Text block:
--- START ---

I honestly can not say this last year has been the happiest year of my life. It sucks, yes, but that's just how it is. I'm learning to throw all my expectations, along with baby milestones out the window. I'm in a better place right now than what I was even just a few months ago. I'm glad I started going to therapy because that is what is helping me discover all this.
I still get stressed out and angry, but it's different now. I feel like I handle it better. I'm finally feeling happy again and my sweet baby boy seems better too. I still stress about his weight and throwing up, but overall we are all in such a better and happier place in our lives right now, and that gives me hope.
Last year he has been through a pavlik harness, rhino brace, 2 spica casts, physical therapy, speech therapy, starband helmet and the rhino brace at night. He has also seen an orthopedic, geneticist, dermatologist, ophthalmologist, neurosurgeon, cardiologist, gastrointestinal and his regular pediatrician of course. What's next? I'm not sure.
I know that with his condition, we might run into more hospital stays or medical interventions. But right now, today, I feel hopeful, that everything will eventually get better. I'm learning to accept that this is our "normal". So even though it hasn't been the happiest year of my life, he really does make me happy, he is an awesome, tough, sweet little guy. We will just take it day by day and enjoy even the smallest of achievements.
Thank you Gina for sharing this quote with me.

--- END ---

Recorded data:
--- START ---

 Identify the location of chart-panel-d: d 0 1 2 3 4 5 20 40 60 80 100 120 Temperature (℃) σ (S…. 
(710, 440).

--- END ---

Work task 1:
Using the reflection on the past year, decide whether each statement agrees with the text: (a) the writer credits therapy with helping them discover these things, (b) the baby wore the rhino brace only during the day, and (c) the writer no longer stresses about the baby's weight. Answer yes or no for each and quote the deciding words.
Work task 2:
Reproduce the reflection on the past year from "Last year he" up to and including "I'm not sure.".

Response box 1:
(a) Yes: "I'm glad I started going to therapy because that is what is helping me discover all this."
(b) No: "starband helmet and the rhino brace at night."
(c) No: "I still stress about his weight and throwing up"

Response box 2:
Last year he has been through a pavlik harness, rhino brace, 2 spica casts, physical therapy, speech therapy, starband helmet and the rhino brace at night. He has also seen an orthopedic, geneticist, dermatologist, ophthalmologist, neurosurgeon, cardiologist, gastrointestinal and his regular pediatrician of course. What's next? I'm not sure.